WHAT TO DO —
• a. From the forum thread on keeping a saw-scaled viper, reproduce word for word the text starting with "i was watching" and going on through "(Aug 18, 2008)".
• b. Carry on the forum thread about keeping a saw-scaled viper from the point where its text stops.
====== PASSAGE
# is it possible to keep a saw scaled viper???



## nitro (Dec 8, 2009)

i was watching a Sir David Attenborough video on youtube and this snake goes from coiled, to lauch, biting, realising venom to back to coiled again takes 1/3 of a second......damn thats lightening

YouTube - Eye-lash viper - Serpent - BBC Animals

(The saw scale is on at approx 2:30)


----------



## chondro13 (Aug 18, 2008)

Yes


----------



## kenneally1 (Feb 17, 2009)

chondro13 said:


> Yes


that made me giggle:2thumb:


----------



## PDR (Nov 27, 2008)

Yes,

We have about a 150 of them here at the moment.


----------



## southwest vipers (Jun 29, 2008)

Here's some that I own/owned.
Echis occelatus.








echis coloratus.








echis sochureki.








Sorry for the pic. quality.


----------



## nitro (Dec 8, 2009)

PDR said:


> Yes,
> 
> We have about a 150 of them here at the moment.


:gasp: thats a few damn snakes lol, i find that clip amazing though how fast they are, you would have no chance if you didnt know what you were doing, i thought my ball was fast lol but then all i'd get would be a bruise


----------



## leecb0 (Apr 14, 2009)

southwest vipers said:


> Here's some that I own/owned.
> Echis occelatus.
> image
> echis coloratus.
> ...
============
====== RECORDS PROVIDED
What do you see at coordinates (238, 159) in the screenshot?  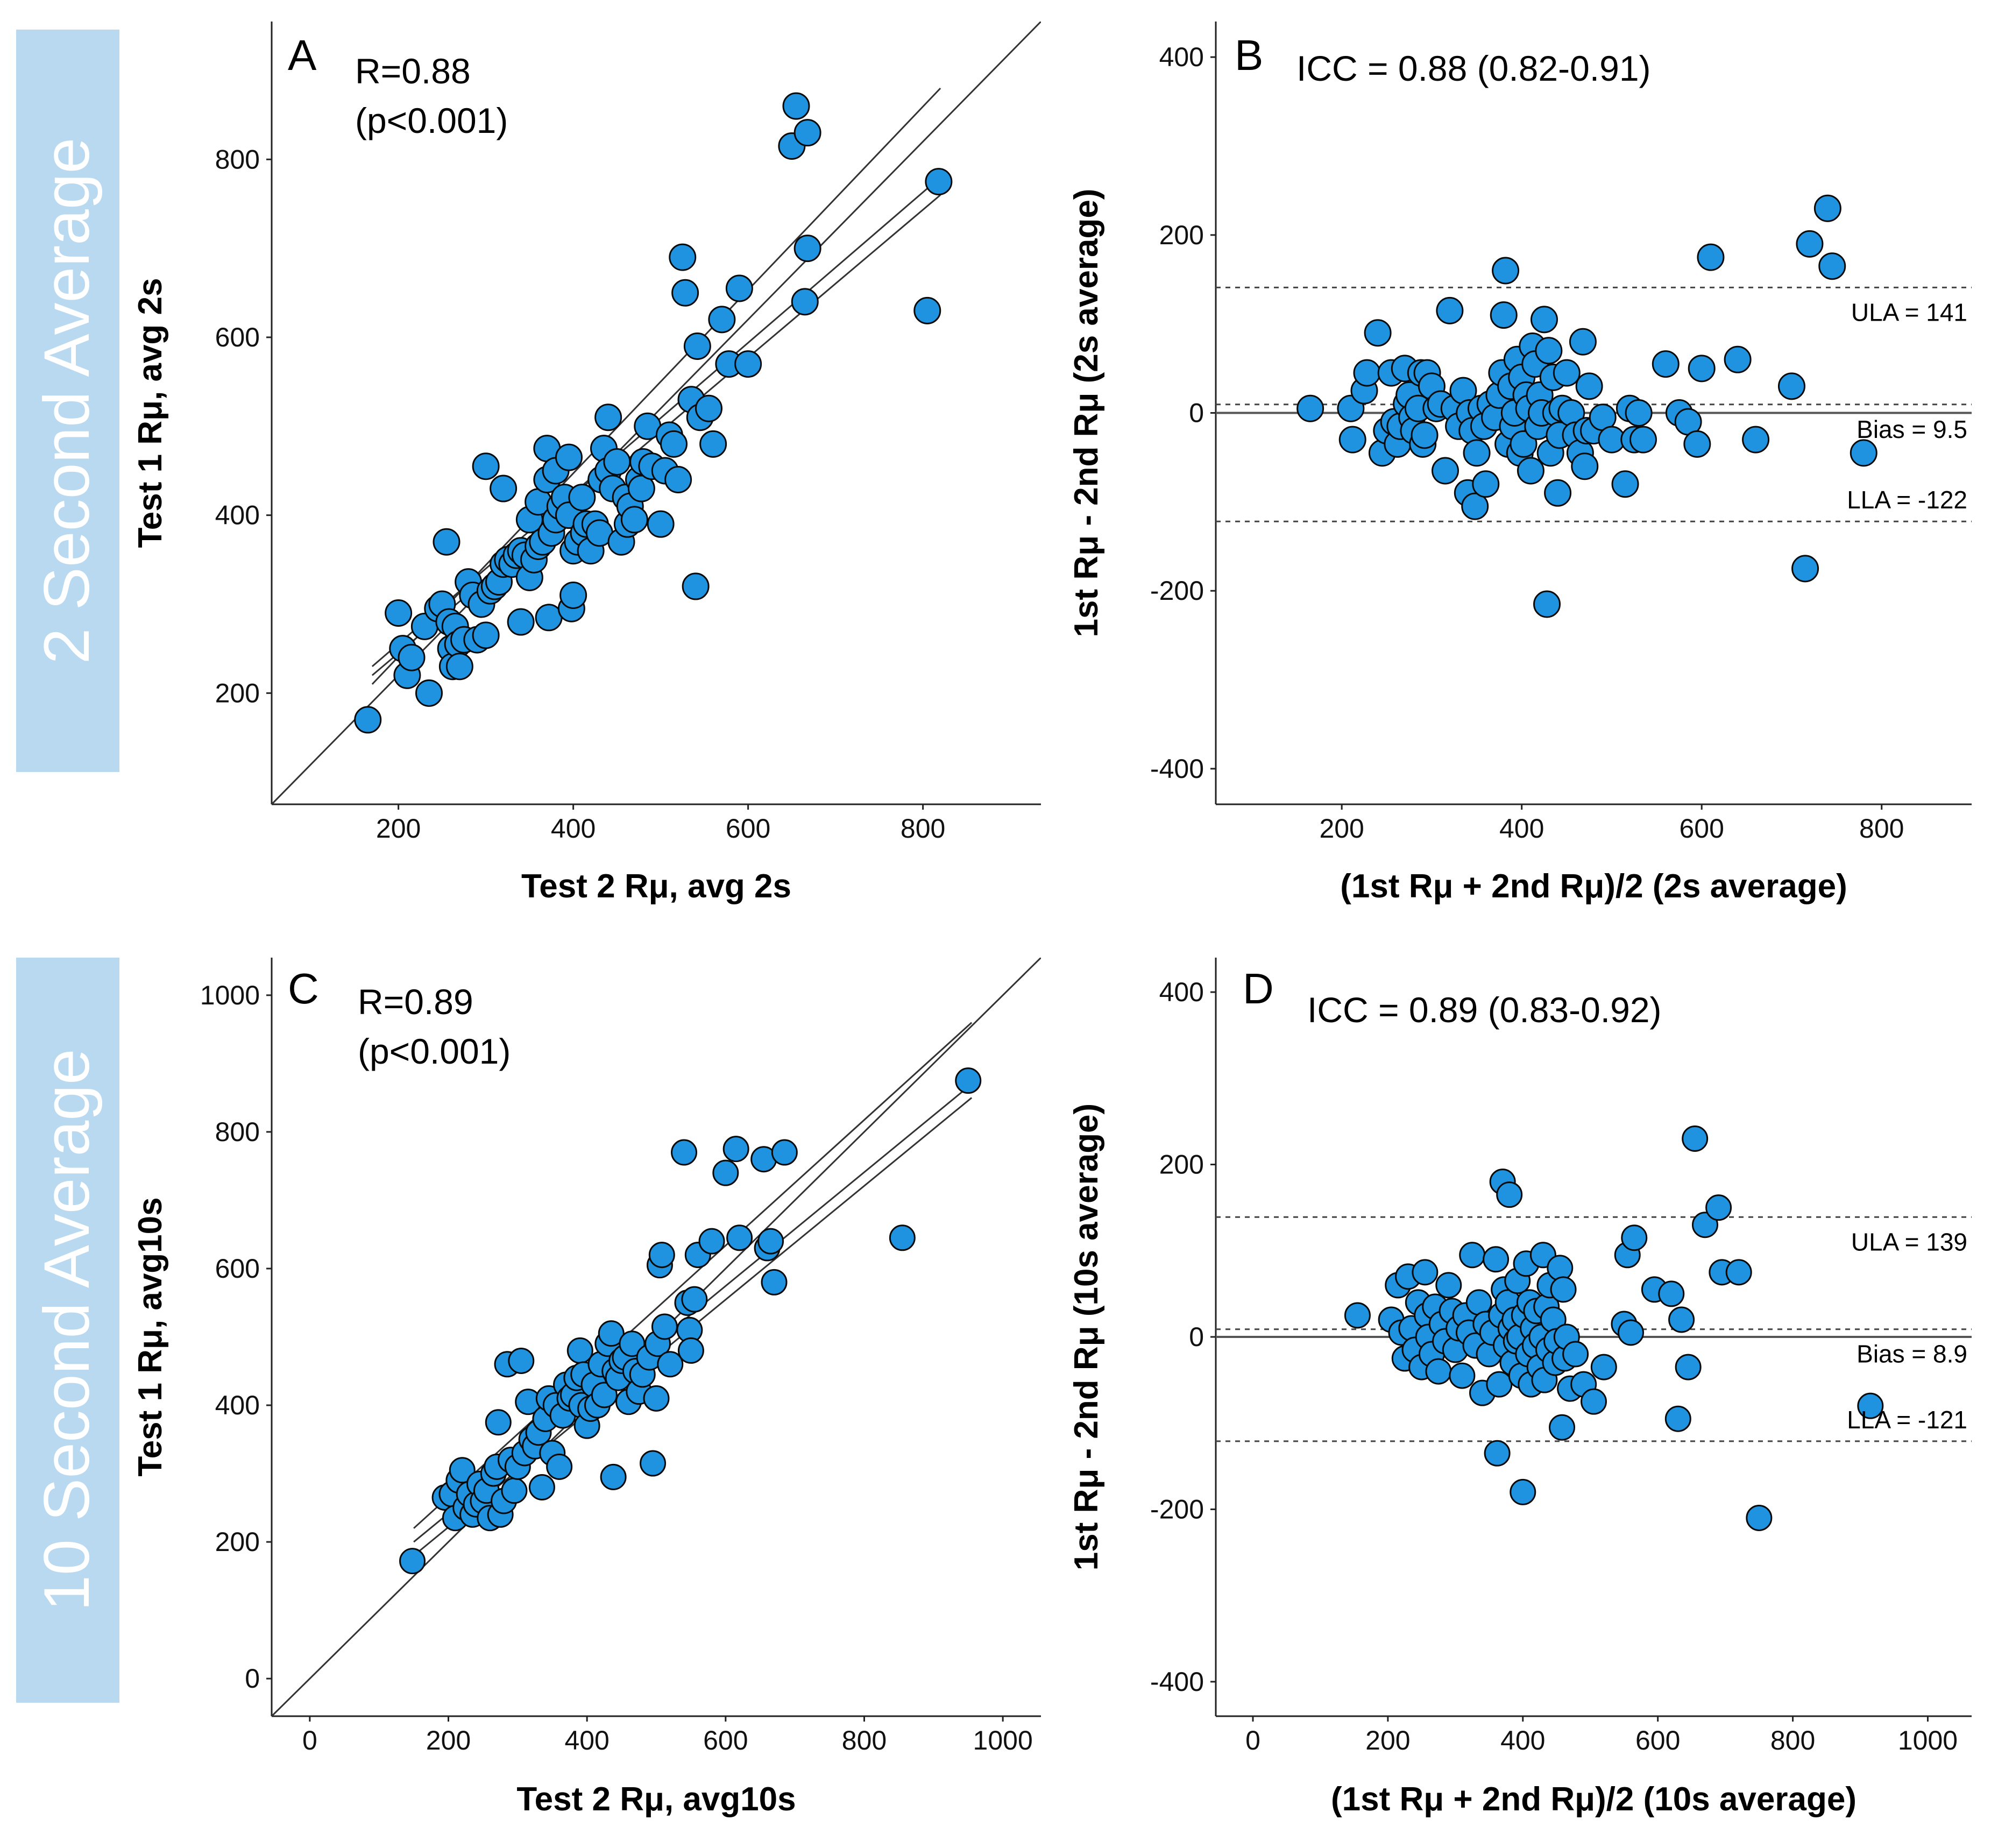 I see `chart-a-y-tick-label: 800` at bounding box center [238, 159].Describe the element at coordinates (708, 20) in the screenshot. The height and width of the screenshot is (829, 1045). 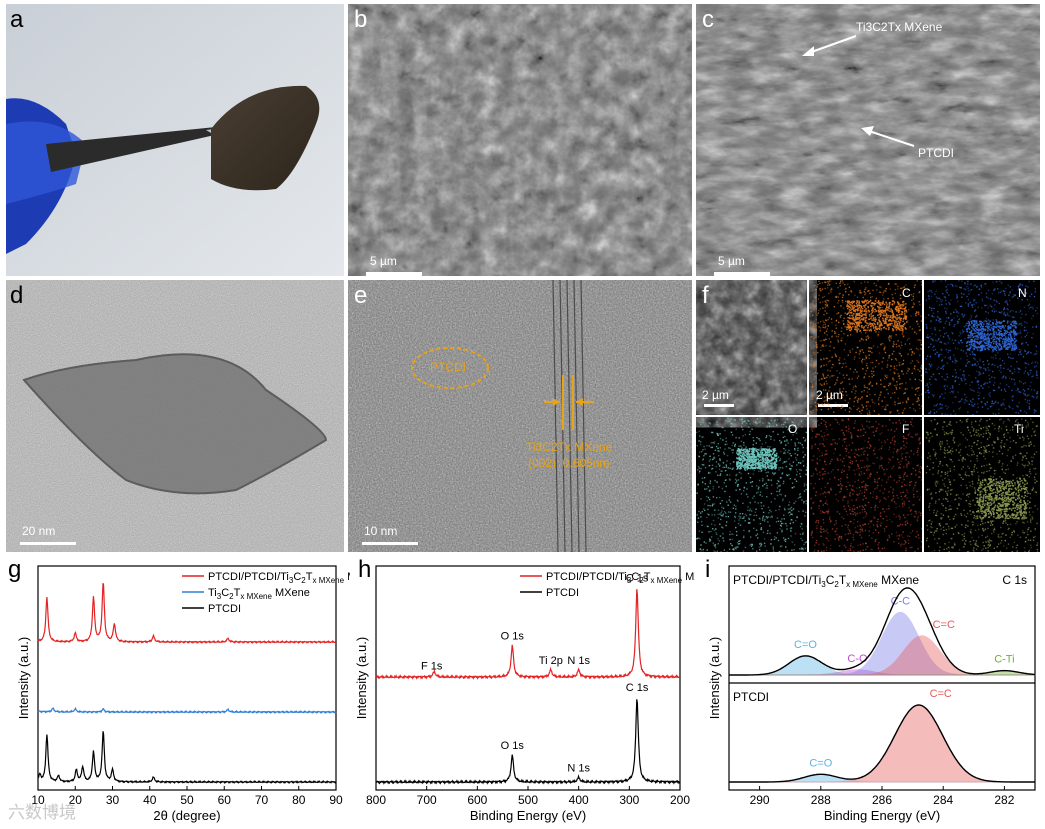
I see `panel-label-c: c` at that location.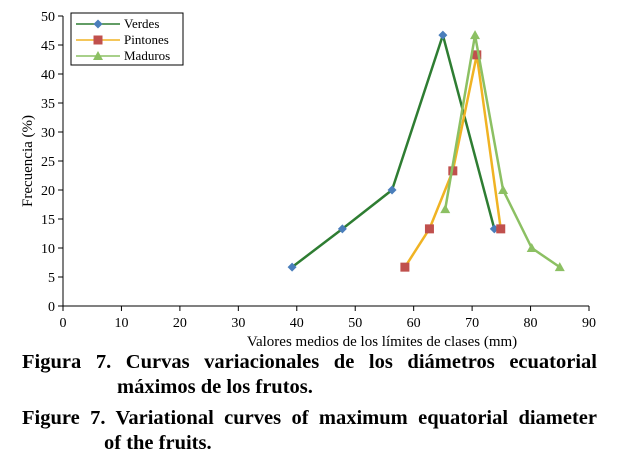  What do you see at coordinates (48, 134) in the screenshot?
I see `y-tick-label: 30` at bounding box center [48, 134].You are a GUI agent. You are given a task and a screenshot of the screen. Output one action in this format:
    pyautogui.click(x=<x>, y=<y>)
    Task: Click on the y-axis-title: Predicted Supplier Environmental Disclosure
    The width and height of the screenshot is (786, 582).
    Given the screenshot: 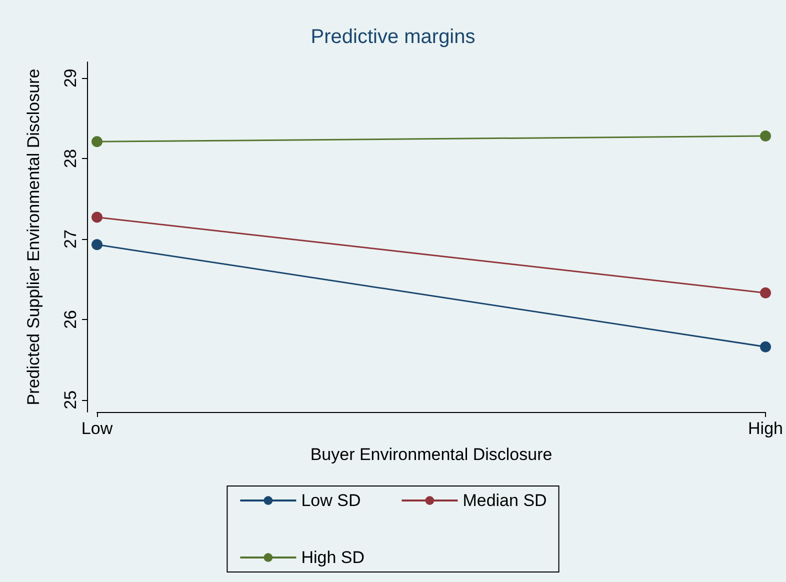 What is the action you would take?
    pyautogui.click(x=34, y=237)
     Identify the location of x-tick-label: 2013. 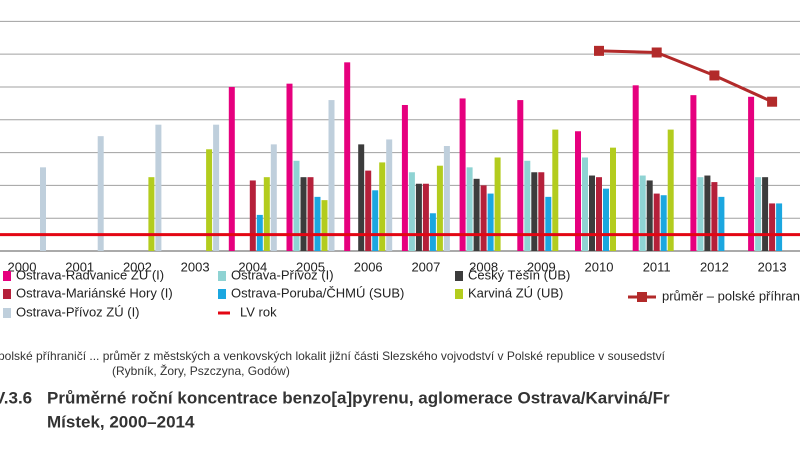
(772, 266).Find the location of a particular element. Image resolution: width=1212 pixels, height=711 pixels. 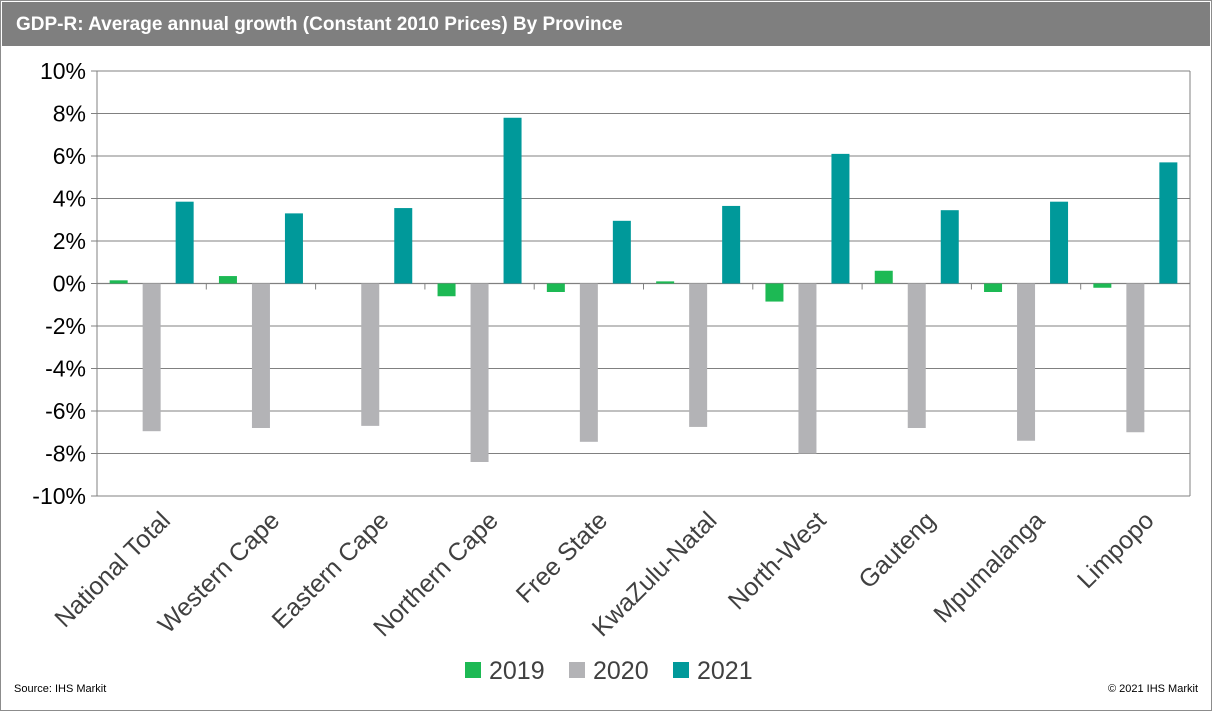

y-tick-label: 6% is located at coordinates (70, 156). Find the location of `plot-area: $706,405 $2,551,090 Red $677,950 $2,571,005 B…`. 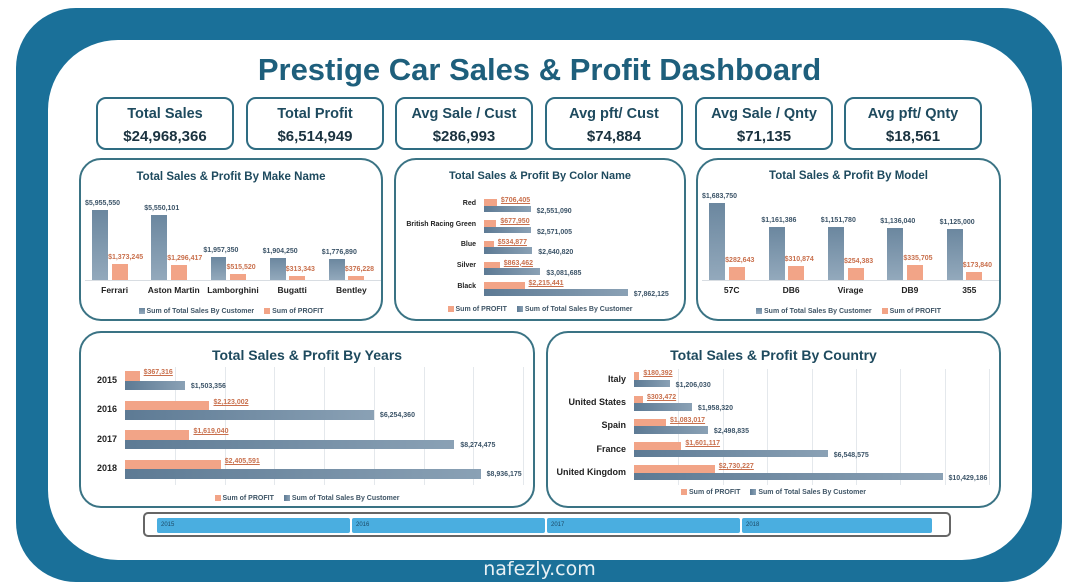

plot-area: $706,405 $2,551,090 Red $677,950 $2,571,005 B… is located at coordinates (541, 248).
============
RESULTS OF THE EXERCISE —
• a.
i was watching a Sir David Attenborough video on youtube and this snake goes from coiled, to lauch, biting, realising venom to back to coiled again takes 1/3 of a second......damn thats lightening

YouTube - Eye-lash viper - Serpent - BBC Animals

(The saw scale is on at approx 2:30)


----------



## chondro13 (Aug 18, 2008)

• b.
I love Echis:notworthy:
but what i want to know if you were to find/breed a scaleless saw scale viper would it be called a sore scale viper????


----------



## chondro13 (Aug 18, 2008)

PDR said:


> Yes,
> 
> We have about a 150 of them here at the moment.



:shock:

One of my all time favourite snakes... but damn.... :eek4:


----------



## nitro (Dec 8, 2009)

southwest vipers said:


> Here's some that I own/owned.
> Echis occelatus.
> image
> echis coloratus.
> ...


beautiful snakes mate


----------



## leecb0 (Apr 14, 2009)

PDR said:


> Yes,
> 
> We have about a 150 of them here at the moment.


Just a quick question Paul would i be right in assuming that you have so many due to the veriations in the make up of the venom due to there vast geographic range and do you keep all Sp and sub sp?


----------



## rogersspider2007 (Apr 2, 2007)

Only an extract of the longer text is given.